Giuseppina La Rosa, Marcello Iaconelli, Pamela Mancini, Giusy Bonanno Ferraro, Carolina Veneri, Lucia Bonadonna, Luca Lucentini, Elisabetta Suffredini, First detection of SARS-CoV-2 in untreated wastewaters in Italy, Science of The Total Environment, Volume 736, 2020.
Kata Farkas, Luke S. Hillary, Shelagh K. Malham, James E. McDonald, David L. Jones, Wastewater and public health: the potential of wastewater surveillance for monitoring COVID-19, Current Opinion in Environmental Science & Health, Volume 17, 2020.

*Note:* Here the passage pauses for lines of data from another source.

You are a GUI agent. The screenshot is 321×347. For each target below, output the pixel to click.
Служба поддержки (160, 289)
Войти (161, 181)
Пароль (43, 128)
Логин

Samendra P. Sherchan, Shalina Shahin, Lauren M. Ward, Sarmila Tandukar, Tiong G. Aw, Bradley Schmitz, Warish Ahmed, Masaaki Kitajima, First detection of SARS-CoV-2 RNA in wastewater in North America: A study in Louisiana, USA, Science of The Total Environment, Volume 743, 2020.
Wen-Hsin Hsih, Meng-Yu Cheng, Mao-Wang Ho, Chia-Huei Chou, Po-Chang Lin, Chih-Yu Chi, Wei-Chih Liao, Chih-Yu Chen, Lih-Ying Leong, Ni Tien, Huan-Cheng Lai, Yi-Chyi Lai, Min-Chi Lu, Featuring COVID-19 cases via screening symptomatic patients with epidemiologic link during flu season in a medical center of central Taiwan, Journal of Microbiology, Immunology and Infection, Volume 53, Issue 3, 2020.